§ Instructions to follow
Scan the listing below and copy every line holding "plus".

____ Data supplied

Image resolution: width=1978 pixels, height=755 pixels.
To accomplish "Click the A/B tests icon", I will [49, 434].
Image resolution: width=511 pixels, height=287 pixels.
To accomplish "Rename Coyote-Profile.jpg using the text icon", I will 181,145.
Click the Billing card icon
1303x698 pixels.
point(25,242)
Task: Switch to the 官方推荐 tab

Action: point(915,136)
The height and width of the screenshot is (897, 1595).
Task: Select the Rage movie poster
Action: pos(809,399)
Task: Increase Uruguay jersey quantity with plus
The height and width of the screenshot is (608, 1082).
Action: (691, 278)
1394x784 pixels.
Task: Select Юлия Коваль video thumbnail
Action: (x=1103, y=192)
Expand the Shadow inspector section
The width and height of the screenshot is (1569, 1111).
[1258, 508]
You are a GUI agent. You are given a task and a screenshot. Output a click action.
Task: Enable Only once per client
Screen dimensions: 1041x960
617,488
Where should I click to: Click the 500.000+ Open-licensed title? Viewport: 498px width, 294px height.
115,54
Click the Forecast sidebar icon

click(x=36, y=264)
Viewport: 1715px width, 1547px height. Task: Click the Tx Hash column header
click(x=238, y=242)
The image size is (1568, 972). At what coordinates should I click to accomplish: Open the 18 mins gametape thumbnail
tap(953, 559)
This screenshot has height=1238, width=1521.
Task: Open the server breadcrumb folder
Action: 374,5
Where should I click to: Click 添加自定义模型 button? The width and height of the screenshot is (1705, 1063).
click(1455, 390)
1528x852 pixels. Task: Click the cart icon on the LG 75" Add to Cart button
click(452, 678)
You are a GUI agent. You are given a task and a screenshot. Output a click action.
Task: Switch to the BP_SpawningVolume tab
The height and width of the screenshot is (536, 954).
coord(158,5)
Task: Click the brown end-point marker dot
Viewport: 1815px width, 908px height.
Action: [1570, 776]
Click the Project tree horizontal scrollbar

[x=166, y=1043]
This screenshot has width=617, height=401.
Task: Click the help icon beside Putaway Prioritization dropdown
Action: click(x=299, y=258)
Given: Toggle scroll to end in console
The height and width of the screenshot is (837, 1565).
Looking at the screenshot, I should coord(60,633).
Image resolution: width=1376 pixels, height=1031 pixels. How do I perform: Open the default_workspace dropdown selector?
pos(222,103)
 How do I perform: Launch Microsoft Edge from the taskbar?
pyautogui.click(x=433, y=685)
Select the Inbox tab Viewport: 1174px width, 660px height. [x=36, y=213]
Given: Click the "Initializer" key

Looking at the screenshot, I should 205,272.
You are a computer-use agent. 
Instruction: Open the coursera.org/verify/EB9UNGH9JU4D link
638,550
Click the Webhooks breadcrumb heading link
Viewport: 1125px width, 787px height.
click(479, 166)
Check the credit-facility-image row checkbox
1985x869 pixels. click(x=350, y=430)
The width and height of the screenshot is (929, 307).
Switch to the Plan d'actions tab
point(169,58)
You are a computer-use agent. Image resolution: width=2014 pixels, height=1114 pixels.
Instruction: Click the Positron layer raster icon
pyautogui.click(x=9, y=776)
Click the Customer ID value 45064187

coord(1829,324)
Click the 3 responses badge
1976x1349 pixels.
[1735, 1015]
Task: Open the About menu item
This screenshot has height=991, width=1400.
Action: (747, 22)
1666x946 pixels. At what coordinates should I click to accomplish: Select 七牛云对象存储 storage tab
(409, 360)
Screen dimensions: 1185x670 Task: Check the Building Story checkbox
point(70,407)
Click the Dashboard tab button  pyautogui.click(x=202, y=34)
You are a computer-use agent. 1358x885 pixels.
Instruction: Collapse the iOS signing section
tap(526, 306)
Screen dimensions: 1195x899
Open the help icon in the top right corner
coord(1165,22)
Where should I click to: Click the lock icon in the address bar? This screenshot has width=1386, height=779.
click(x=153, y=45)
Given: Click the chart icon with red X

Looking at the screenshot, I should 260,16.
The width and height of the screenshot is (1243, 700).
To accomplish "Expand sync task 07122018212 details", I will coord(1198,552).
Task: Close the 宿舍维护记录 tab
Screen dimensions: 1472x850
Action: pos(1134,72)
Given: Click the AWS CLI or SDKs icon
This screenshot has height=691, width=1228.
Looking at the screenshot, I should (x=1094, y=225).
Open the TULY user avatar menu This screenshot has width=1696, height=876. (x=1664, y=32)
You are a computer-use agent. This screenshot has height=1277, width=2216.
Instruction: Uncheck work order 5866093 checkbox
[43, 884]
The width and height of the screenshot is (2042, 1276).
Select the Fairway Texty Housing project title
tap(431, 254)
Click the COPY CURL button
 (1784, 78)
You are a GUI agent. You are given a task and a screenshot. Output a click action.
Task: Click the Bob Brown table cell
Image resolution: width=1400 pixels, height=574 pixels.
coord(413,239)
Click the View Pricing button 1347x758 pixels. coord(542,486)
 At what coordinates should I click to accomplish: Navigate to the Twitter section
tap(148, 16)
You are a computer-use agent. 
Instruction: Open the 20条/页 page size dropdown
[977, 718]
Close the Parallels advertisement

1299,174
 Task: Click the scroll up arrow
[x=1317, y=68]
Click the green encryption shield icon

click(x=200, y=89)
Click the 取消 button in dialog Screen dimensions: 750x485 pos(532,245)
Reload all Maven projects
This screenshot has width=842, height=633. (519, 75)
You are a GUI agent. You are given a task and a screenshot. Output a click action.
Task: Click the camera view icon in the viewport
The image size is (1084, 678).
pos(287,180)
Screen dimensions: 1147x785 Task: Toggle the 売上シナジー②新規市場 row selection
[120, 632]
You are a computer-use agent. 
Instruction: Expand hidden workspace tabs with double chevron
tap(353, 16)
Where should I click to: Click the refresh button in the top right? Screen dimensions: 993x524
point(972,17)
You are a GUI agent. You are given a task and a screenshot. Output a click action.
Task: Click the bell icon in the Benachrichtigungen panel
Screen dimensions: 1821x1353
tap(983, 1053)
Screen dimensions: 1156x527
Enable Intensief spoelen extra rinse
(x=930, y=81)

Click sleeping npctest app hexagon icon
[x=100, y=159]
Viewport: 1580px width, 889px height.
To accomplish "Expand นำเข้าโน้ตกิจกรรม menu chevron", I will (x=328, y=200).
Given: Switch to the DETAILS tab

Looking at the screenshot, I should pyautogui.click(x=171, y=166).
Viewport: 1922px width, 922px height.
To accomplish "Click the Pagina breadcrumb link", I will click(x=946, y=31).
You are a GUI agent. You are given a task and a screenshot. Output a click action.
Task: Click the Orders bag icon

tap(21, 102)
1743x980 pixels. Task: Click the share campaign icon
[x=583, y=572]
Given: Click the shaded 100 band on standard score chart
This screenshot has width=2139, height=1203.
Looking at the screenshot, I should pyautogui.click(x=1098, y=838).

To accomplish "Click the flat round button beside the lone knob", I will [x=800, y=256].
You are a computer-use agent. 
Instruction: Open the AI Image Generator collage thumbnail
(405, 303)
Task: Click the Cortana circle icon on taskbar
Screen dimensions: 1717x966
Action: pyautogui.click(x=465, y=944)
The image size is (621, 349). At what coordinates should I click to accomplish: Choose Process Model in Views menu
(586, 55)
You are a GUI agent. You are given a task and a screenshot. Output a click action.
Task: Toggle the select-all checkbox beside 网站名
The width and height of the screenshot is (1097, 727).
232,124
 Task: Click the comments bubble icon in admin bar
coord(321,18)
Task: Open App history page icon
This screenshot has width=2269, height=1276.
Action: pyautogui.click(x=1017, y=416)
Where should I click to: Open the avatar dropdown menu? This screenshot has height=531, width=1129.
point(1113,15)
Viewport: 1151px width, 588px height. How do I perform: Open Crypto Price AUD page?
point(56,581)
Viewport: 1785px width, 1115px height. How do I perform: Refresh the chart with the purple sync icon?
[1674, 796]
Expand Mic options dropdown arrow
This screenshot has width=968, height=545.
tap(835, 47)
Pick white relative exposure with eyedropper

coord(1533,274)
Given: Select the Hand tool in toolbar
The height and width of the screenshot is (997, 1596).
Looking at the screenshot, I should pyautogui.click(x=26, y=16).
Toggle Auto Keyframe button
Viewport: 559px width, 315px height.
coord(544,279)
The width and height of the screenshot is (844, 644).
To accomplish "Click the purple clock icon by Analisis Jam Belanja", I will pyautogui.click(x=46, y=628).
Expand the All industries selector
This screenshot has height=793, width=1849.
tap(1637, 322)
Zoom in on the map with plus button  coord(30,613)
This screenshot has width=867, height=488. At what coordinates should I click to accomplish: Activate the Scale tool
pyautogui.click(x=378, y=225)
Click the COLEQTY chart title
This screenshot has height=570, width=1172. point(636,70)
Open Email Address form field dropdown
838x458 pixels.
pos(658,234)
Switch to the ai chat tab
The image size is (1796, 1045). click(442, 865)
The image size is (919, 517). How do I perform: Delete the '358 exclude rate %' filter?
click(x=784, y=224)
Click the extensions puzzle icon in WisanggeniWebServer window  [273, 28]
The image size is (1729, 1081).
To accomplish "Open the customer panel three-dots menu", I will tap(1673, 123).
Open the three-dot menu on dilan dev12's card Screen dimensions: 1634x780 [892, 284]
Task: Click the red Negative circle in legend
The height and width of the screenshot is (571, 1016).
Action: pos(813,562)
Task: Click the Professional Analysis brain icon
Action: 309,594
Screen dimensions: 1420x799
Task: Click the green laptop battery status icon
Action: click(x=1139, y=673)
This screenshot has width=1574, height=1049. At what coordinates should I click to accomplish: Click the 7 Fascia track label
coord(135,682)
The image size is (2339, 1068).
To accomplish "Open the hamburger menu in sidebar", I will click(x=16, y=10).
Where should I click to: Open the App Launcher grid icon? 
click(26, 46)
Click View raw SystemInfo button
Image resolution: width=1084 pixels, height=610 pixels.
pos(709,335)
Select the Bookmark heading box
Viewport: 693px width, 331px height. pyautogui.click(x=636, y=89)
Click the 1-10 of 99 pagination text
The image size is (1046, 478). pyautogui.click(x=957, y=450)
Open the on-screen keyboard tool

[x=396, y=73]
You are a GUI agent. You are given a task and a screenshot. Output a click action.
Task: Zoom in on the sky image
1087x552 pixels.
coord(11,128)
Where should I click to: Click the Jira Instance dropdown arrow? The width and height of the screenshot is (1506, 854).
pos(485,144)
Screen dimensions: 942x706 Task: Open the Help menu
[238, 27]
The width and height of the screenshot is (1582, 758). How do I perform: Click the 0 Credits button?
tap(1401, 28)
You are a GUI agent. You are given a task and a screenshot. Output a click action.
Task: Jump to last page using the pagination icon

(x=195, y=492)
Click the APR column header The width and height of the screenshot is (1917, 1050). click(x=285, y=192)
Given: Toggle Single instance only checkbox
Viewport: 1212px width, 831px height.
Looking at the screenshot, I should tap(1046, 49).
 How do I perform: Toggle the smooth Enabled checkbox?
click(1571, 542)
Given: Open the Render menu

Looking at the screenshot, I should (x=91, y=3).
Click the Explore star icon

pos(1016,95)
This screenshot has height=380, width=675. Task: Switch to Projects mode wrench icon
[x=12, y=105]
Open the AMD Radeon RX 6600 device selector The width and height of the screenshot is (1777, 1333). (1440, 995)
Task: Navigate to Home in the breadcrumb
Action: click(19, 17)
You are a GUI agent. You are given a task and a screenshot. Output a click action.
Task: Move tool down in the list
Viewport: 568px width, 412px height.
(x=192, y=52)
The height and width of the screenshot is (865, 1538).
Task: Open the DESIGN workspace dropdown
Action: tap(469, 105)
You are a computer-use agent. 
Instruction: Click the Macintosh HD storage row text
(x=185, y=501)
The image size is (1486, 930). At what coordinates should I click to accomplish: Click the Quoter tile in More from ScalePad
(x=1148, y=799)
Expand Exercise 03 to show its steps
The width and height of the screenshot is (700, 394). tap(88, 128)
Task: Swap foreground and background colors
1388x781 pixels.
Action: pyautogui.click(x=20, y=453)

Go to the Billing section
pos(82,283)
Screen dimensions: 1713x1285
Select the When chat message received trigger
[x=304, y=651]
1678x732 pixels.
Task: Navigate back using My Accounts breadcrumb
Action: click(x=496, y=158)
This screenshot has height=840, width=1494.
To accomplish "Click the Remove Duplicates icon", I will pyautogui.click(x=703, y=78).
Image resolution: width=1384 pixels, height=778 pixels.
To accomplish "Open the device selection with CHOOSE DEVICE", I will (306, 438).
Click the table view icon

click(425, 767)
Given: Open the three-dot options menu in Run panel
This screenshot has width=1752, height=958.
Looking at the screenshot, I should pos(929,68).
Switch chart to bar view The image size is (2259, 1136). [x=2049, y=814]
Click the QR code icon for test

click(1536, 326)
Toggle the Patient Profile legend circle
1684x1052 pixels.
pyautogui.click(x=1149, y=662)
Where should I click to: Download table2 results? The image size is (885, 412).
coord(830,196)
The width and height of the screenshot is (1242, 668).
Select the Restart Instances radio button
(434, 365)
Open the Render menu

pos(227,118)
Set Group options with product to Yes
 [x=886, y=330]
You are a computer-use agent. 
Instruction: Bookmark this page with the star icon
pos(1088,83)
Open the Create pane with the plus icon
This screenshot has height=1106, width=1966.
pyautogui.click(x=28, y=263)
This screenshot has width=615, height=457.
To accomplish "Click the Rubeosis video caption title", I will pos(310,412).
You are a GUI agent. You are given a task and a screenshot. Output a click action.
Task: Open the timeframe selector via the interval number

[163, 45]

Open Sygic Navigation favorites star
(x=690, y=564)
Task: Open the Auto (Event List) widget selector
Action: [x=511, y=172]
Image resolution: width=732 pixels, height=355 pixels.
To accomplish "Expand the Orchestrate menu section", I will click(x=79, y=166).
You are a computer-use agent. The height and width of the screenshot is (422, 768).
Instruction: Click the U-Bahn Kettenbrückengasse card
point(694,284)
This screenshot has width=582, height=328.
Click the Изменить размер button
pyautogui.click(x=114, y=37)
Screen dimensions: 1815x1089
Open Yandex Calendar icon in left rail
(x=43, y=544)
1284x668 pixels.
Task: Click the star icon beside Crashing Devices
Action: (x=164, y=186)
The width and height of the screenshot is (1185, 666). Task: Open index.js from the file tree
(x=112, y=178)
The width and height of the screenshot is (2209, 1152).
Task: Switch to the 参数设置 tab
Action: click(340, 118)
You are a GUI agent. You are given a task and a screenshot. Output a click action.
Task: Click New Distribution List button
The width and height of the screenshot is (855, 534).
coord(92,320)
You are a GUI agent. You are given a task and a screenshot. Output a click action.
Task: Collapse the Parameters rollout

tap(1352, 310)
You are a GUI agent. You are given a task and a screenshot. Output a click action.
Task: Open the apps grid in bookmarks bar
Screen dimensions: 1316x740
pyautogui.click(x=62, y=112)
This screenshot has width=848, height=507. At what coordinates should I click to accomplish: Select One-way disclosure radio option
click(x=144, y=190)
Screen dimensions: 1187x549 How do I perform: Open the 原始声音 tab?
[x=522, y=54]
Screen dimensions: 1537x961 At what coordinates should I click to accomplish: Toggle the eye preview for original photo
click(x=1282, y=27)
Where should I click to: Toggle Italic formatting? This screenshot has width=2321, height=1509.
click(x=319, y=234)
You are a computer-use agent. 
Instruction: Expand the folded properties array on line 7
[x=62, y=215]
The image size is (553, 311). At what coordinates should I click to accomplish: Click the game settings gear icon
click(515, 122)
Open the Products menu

________

§ Expected output
Task: Increase Uruguay jersey quantity with plus
Zoom in on the map with plus button  coord(30,613)
Open the Create pane with the plus icon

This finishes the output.